Your task —
Render every line of the listing as a Markdown table with the columns "Row" and "Line text," numbering each row and leaving out blank lines.

Data shown —
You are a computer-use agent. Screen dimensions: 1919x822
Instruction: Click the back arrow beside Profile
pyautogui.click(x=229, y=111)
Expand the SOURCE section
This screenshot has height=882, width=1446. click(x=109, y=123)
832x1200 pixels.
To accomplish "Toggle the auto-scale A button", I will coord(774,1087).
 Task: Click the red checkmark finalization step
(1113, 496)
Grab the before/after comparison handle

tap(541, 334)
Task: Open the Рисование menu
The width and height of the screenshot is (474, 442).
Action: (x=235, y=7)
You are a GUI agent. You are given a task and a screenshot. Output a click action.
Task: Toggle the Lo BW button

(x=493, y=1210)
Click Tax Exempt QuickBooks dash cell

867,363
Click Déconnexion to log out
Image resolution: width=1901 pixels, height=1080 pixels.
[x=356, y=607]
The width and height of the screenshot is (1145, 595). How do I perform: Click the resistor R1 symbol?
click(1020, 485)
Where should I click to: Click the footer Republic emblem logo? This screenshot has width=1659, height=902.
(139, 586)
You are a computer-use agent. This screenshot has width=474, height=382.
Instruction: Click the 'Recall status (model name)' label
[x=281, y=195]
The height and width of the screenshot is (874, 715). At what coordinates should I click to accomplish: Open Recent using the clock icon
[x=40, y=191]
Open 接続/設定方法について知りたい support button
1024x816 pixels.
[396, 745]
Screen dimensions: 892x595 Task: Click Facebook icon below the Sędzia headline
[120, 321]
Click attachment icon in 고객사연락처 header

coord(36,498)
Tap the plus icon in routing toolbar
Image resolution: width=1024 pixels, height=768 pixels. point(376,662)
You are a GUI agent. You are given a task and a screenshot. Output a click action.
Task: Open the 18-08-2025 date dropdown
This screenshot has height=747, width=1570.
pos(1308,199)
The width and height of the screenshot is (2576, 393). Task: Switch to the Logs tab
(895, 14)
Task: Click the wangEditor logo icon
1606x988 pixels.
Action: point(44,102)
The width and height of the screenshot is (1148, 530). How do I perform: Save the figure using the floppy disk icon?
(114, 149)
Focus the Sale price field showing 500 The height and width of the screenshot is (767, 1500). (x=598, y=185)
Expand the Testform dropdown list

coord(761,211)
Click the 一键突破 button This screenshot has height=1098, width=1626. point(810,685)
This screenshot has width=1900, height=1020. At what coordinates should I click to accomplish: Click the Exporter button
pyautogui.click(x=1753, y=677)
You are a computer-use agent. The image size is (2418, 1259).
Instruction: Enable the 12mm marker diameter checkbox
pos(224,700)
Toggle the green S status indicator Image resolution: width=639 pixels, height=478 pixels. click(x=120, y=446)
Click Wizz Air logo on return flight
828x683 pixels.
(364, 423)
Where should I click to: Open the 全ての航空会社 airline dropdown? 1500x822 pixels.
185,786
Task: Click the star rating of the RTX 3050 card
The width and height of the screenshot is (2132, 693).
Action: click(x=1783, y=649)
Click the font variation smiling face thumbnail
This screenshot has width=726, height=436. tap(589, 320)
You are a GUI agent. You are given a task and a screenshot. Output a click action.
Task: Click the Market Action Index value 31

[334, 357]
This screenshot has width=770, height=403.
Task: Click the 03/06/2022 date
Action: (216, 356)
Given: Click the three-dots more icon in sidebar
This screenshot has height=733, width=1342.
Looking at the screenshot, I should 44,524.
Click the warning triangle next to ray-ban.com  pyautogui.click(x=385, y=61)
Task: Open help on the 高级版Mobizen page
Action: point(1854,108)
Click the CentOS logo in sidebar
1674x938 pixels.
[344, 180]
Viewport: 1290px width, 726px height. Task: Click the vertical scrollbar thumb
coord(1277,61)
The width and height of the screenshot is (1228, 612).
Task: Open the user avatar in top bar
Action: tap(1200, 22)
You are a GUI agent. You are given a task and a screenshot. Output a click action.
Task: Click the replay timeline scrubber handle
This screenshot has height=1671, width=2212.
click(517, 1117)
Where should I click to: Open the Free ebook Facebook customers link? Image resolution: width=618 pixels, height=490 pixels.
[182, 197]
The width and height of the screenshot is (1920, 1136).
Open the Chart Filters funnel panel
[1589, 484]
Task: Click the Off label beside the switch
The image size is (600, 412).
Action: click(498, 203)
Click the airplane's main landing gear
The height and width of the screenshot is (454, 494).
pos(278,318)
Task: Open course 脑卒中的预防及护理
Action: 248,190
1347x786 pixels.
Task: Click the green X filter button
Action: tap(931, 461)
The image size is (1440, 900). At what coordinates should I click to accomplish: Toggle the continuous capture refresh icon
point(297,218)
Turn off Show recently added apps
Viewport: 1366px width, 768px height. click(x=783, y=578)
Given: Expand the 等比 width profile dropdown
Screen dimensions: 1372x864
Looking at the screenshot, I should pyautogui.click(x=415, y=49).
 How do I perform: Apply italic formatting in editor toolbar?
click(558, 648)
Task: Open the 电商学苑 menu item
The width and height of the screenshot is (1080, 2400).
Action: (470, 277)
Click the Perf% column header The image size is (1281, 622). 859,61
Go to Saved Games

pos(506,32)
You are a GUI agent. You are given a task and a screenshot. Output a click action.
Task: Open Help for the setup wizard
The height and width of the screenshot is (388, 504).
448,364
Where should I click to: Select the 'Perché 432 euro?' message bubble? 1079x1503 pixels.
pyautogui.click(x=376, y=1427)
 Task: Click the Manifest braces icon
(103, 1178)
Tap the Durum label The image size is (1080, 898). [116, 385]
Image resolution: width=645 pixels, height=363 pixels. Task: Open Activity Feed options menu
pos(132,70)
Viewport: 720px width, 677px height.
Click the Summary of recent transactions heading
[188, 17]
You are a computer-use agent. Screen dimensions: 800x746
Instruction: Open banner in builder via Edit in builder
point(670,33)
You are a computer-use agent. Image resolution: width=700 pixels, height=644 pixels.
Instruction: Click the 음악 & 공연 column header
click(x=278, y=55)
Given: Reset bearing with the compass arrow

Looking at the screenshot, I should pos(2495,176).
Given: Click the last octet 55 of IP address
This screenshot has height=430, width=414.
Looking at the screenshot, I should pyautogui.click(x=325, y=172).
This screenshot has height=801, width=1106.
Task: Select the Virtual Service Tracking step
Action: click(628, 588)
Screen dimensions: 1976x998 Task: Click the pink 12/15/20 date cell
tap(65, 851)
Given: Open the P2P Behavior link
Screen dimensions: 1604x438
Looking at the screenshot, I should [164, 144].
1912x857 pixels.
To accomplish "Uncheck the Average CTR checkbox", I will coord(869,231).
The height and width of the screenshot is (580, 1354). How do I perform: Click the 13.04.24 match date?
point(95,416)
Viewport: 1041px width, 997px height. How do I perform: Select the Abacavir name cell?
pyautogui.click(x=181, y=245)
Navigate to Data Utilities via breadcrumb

Answer to this exercise —
| Row | Line text |
|---|---|
| 1 | You are a computer-use agent. Screen dimensions: 1919x822 |
| 2 | Instruction: Click the back arrow beside Profile |
| 3 | pyautogui.click(x=229, y=111) |
| 4 | Expand the SOURCE section |
| 5 | This screenshot has height=882, width=1446. click(x=109, y=123) |
| 6 | 832x1200 pixels. |
| 7 | To accomplish "Toggle the auto-scale A button", I will coord(774,1087). |
| 8 |  Task: Click the red checkmark finalization step |
| 9 | (1113, 496) |
| 10 | Grab the before/after comparison handle |
| 11 | tap(541, 334) |
| 12 | Task: Open the Рисование menu |
| 13 | The width and height of the screenshot is (474, 442). |
| 14 | Action: (x=235, y=7) |
| 15 | You are a GUI agent. You are given a task and a screenshot. Output a click action. |
| 16 | Task: Toggle the Lo BW button |
| 17 | (x=493, y=1210) |
| 18 | Click Tax Exempt QuickBooks dash cell |
| 19 | 867,363 |
| 20 | Click Déconnexion to log out |
| 21 | Image resolution: width=1901 pixels, height=1080 pixels. |
| 22 | [x=356, y=607] |
| 23 | The width and height of the screenshot is (1145, 595). How do I perform: Click the resistor R1 symbol? |
| 24 | click(1020, 485) |
| 25 | Where should I click to: Click the footer Republic emblem logo? This screenshot has width=1659, height=902. |
| 26 | (139, 586) |
| 27 | You are a computer-use agent. This screenshot has width=474, height=382. |
| 28 | Instruction: Click the 'Recall status (model name)' label |
| 29 | [x=281, y=195] |
| 30 | The height and width of the screenshot is (874, 715). At what coordinates should I click to accomplish: Open Recent using the clock icon |
| 31 | [x=40, y=191] |
| 32 | Open 接続/設定方法について知りたい support button |
| 33 | 1024x816 pixels. |
| 34 | [396, 745] |
| 35 | Screen dimensions: 892x595 Task: Click Facebook icon below the Sędzia headline |
| 36 | [120, 321] |
| 37 | Click attachment icon in 고객사연락처 header |
| 38 | coord(36,498) |
| 39 | Tap the plus icon in routing toolbar |
| 40 | Image resolution: width=1024 pixels, height=768 pixels. point(376,662) |
| 41 | You are a GUI agent. You are given a task and a screenshot. Output a click action. |
| 42 | Task: Open the 18-08-2025 date dropdown |
| 43 | This screenshot has height=747, width=1570. |
| 44 | pos(1308,199) |
| 45 | The width and height of the screenshot is (2576, 393). Task: Switch to the Logs tab |
| 46 | (895, 14) |
| 47 | Task: Click the wangEditor logo icon |
| 48 | 1606x988 pixels. |
| 49 | Action: point(44,102) |
| 50 | The width and height of the screenshot is (1148, 530). How do I perform: Save the figure using the floppy disk icon? |
| 51 | (114, 149) |
| 52 | Focus the Sale price field showing 500 The height and width of the screenshot is (767, 1500). (x=598, y=185) |
| 53 | Expand the Testform dropdown list |
| 54 | coord(761,211) |
| 55 | Click the 一键突破 button This screenshot has height=1098, width=1626. point(810,685) |
| 56 | This screenshot has width=1900, height=1020. At what coordinates should I click to accomplish: Click the Exporter button |
| 57 | pyautogui.click(x=1753, y=677) |
| 58 | You are a computer-use agent. The image size is (2418, 1259). |
| 59 | Instruction: Enable the 12mm marker diameter checkbox |
| 60 | pos(224,700) |
| 61 | Toggle the green S status indicator Image resolution: width=639 pixels, height=478 pixels. click(x=120, y=446) |
| 62 | Click Wizz Air logo on return flight |
| 63 | 828x683 pixels. |
| 64 | (364, 423) |
| 65 | Where should I click to: Open the 全ての航空会社 airline dropdown? 1500x822 pixels. |
| 66 | 185,786 |
| 67 | Task: Click the star rating of the RTX 3050 card |
| 68 | The width and height of the screenshot is (2132, 693). |
| 69 | Action: click(x=1783, y=649) |
| 70 | Click the font variation smiling face thumbnail |
| 71 | This screenshot has width=726, height=436. tap(589, 320) |
| 72 | You are a GUI agent. You are given a task and a screenshot. Output a click action. |
| 73 | Task: Click the Market Action Index value 31 |
| 74 | [334, 357] |
| 75 | This screenshot has width=770, height=403. |
| 76 | Task: Click the 03/06/2022 date |
| 77 | Action: (216, 356) |
| 78 | Given: Click the three-dots more icon in sidebar |
| 79 | This screenshot has height=733, width=1342. |
| 80 | Looking at the screenshot, I should 44,524. |
| 81 | Click the warning triangle next to ray-ban.com  pyautogui.click(x=385, y=61) |
| 82 | Task: Open help on the 高级版Mobizen page |
| 83 | Action: point(1854,108) |
| 84 | Click the CentOS logo in sidebar |
| 85 | 1674x938 pixels. |
| 86 | [344, 180] |
| 87 | Viewport: 1290px width, 726px height. Task: Click the vertical scrollbar thumb |
| 88 | coord(1277,61) |
| 89 | The width and height of the screenshot is (1228, 612). |
| 90 | Task: Open the user avatar in top bar |
| 91 | Action: tap(1200, 22) |
| 92 | You are a GUI agent. You are given a task and a screenshot. Output a click action. |
| 93 | Task: Click the replay timeline scrubber handle |
| 94 | This screenshot has height=1671, width=2212. |
| 95 | click(517, 1117) |
| 96 | Where should I click to: Open the Free ebook Facebook customers link? Image resolution: width=618 pixels, height=490 pixels. |
| 97 | [182, 197] |
| 98 | The width and height of the screenshot is (1920, 1136). |
| 99 | Open the Chart Filters funnel panel |
| 100 | [1589, 484] |
| 101 | Task: Click the Off label beside the switch |
| 102 | The image size is (600, 412). |
| 103 | Action: click(498, 203) |
| 104 | Click the airplane's main landing gear |
| 105 | The height and width of the screenshot is (454, 494). |
| 106 | pos(278,318) |
| 107 | Task: Open course 脑卒中的预防及护理 |
| 108 | Action: 248,190 |
| 109 | 1347x786 pixels. |
| 110 | Task: Click the green X filter button |
| 111 | Action: tap(931, 461) |
| 112 | The image size is (1440, 900). At what coordinates should I click to accomplish: Toggle the continuous capture refresh icon |
| 113 | point(297,218) |
| 114 | Turn off Show recently added apps |
| 115 | Viewport: 1366px width, 768px height. click(x=783, y=578) |
| 116 | Given: Expand the 等比 width profile dropdown |
| 117 | Screen dimensions: 1372x864 |
| 118 | Looking at the screenshot, I should pyautogui.click(x=415, y=49). |
| 119 |  How do I perform: Apply italic formatting in editor toolbar? |
| 120 | click(558, 648) |
| 121 | Task: Open the 电商学苑 menu item |
| 122 | The width and height of the screenshot is (1080, 2400). |
| 123 | Action: (470, 277) |
| 124 | Click the Perf% column header The image size is (1281, 622). 859,61 |
| 125 | Go to Saved Games |
| 126 | pos(506,32) |
| 127 | You are a GUI agent. You are given a task and a screenshot. Output a click action. |
| 128 | Task: Open Help for the setup wizard |
| 129 | The height and width of the screenshot is (388, 504). |
| 130 | 448,364 |
| 131 | Where should I click to: Select the 'Perché 432 euro?' message bubble? 1079x1503 pixels. |
| 132 | pyautogui.click(x=376, y=1427) |
| 133 |  Task: Click the Manifest braces icon |
| 134 | (103, 1178) |
| 135 | Tap the Durum label The image size is (1080, 898). [116, 385] |
| 136 | Image resolution: width=645 pixels, height=363 pixels. Task: Open Activity Feed options menu |
| 137 | pos(132,70) |
| 138 | Viewport: 720px width, 677px height. |
| 139 | Click the Summary of recent transactions heading |
| 140 | [188, 17] |
| 141 | You are a computer-use agent. Screen dimensions: 800x746 |
| 142 | Instruction: Open banner in builder via Edit in builder |
| 143 | point(670,33) |
| 144 | You are a computer-use agent. Image resolution: width=700 pixels, height=644 pixels. |
| 145 | Instruction: Click the 음악 & 공연 column header |
| 146 | click(x=278, y=55) |
| 147 | Given: Reset bearing with the compass arrow |
| 148 | Looking at the screenshot, I should pos(2495,176). |
| 149 | Given: Click the last octet 55 of IP address |
| 150 | This screenshot has height=430, width=414. |
| 151 | Looking at the screenshot, I should pyautogui.click(x=325, y=172). |
| 152 | This screenshot has height=801, width=1106. |
| 153 | Task: Select the Virtual Service Tracking step |
| 154 | Action: click(628, 588) |
| 155 | Screen dimensions: 1976x998 Task: Click the pink 12/15/20 date cell |
| 156 | tap(65, 851) |
| 157 | Given: Open the P2P Behavior link |
| 158 | Screen dimensions: 1604x438 |
| 159 | Looking at the screenshot, I should [164, 144]. |
| 160 | 1912x857 pixels. |
| 161 | To accomplish "Uncheck the Average CTR checkbox", I will coord(869,231). |
| 162 | The height and width of the screenshot is (580, 1354). How do I perform: Click the 13.04.24 match date? |
| 163 | point(95,416) |
| 164 | Viewport: 1041px width, 997px height. How do I perform: Select the Abacavir name cell? |
| 165 | pyautogui.click(x=181, y=245) |
| 166 | Navigate to Data Utilities via breadcrumb |